### Work instruction
From top to bottom, write out the listing exactly.

BEGIN

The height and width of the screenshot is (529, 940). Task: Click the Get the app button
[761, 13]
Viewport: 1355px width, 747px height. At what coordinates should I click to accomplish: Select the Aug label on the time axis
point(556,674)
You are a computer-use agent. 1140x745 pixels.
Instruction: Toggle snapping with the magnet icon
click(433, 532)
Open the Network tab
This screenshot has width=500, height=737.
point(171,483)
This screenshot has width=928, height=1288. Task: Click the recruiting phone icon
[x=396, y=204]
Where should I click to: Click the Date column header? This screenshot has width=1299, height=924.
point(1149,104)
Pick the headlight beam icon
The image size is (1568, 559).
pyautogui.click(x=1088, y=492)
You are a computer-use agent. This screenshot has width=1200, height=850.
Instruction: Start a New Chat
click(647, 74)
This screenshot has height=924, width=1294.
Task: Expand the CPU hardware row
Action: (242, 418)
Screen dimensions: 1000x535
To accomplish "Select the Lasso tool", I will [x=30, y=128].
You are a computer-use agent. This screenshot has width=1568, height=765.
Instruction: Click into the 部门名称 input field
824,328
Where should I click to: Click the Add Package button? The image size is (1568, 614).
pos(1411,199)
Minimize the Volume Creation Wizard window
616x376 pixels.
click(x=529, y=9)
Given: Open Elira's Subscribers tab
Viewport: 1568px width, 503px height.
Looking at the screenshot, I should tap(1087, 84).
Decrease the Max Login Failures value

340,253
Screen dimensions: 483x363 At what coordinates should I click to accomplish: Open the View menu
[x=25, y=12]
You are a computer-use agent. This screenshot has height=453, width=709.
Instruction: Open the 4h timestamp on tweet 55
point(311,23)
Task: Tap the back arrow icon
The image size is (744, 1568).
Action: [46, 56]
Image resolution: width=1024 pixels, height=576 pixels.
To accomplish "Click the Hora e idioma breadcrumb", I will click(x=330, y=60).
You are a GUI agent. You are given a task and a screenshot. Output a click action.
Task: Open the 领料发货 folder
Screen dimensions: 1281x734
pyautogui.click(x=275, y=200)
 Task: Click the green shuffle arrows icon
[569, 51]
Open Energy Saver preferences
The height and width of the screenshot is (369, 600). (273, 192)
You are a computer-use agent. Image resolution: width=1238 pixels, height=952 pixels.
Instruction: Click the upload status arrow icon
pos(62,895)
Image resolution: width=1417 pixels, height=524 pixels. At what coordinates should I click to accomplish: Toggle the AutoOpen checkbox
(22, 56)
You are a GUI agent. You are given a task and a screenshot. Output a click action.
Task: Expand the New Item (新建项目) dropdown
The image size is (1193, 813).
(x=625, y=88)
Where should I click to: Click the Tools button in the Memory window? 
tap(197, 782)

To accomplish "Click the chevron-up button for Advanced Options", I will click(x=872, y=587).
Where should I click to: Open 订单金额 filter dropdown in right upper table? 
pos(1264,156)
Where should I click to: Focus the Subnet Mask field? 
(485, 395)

END

### Output below
The height and width of the screenshot is (529, 940). Task: Click the Get the app button
[761, 13]
Viewport: 1355px width, 747px height. At what coordinates should I click to accomplish: Select the Aug label on the time axis
point(556,674)
You are a computer-use agent. 1140x745 pixels.
Instruction: Toggle snapping with the magnet icon
click(433, 532)
Open the Network tab
This screenshot has width=500, height=737.
point(171,483)
This screenshot has width=928, height=1288. Task: Click the recruiting phone icon
[x=396, y=204]
Where should I click to: Click the Date column header? This screenshot has width=1299, height=924.
point(1149,104)
Pick the headlight beam icon
The image size is (1568, 559).
pyautogui.click(x=1088, y=492)
You are a computer-use agent. This screenshot has width=1200, height=850.
Instruction: Start a New Chat
click(647, 74)
This screenshot has height=924, width=1294.
Task: Expand the CPU hardware row
Action: (242, 418)
Screen dimensions: 1000x535
To accomplish "Select the Lasso tool", I will [x=30, y=128].
You are a computer-use agent. This screenshot has width=1568, height=765.
Instruction: Click into the 部门名称 input field
824,328
Where should I click to: Click the Add Package button? The image size is (1568, 614).
pos(1411,199)
Minimize the Volume Creation Wizard window
616x376 pixels.
click(x=529, y=9)
Given: Open Elira's Subscribers tab
Viewport: 1568px width, 503px height.
Looking at the screenshot, I should tap(1087, 84).
Decrease the Max Login Failures value

340,253
Screen dimensions: 483x363 At what coordinates should I click to accomplish: Open the View menu
[x=25, y=12]
You are a computer-use agent. This screenshot has height=453, width=709.
Instruction: Open the 4h timestamp on tweet 55
point(311,23)
Task: Tap the back arrow icon
The image size is (744, 1568).
Action: [46, 56]
Image resolution: width=1024 pixels, height=576 pixels.
To accomplish "Click the Hora e idioma breadcrumb", I will click(x=330, y=60).
You are a GUI agent. You are given a task and a screenshot. Output a click action.
Task: Open the 领料发货 folder
Screen dimensions: 1281x734
pyautogui.click(x=275, y=200)
 Task: Click the green shuffle arrows icon
[569, 51]
Open Energy Saver preferences
The height and width of the screenshot is (369, 600). (273, 192)
You are a computer-use agent. Image resolution: width=1238 pixels, height=952 pixels.
Instruction: Click the upload status arrow icon
pos(62,895)
Image resolution: width=1417 pixels, height=524 pixels. At what coordinates should I click to accomplish: Toggle the AutoOpen checkbox
(22, 56)
You are a GUI agent. You are given a task and a screenshot. Output a click action.
Task: Expand the New Item (新建项目) dropdown
The image size is (1193, 813).
(x=625, y=88)
Where should I click to: Click the Tools button in the Memory window? 
tap(197, 782)

To accomplish "Click the chevron-up button for Advanced Options", I will click(x=872, y=587).
Where should I click to: Open 订单金额 filter dropdown in right upper table? 
pos(1264,156)
Where should I click to: Focus the Subnet Mask field? 
(485, 395)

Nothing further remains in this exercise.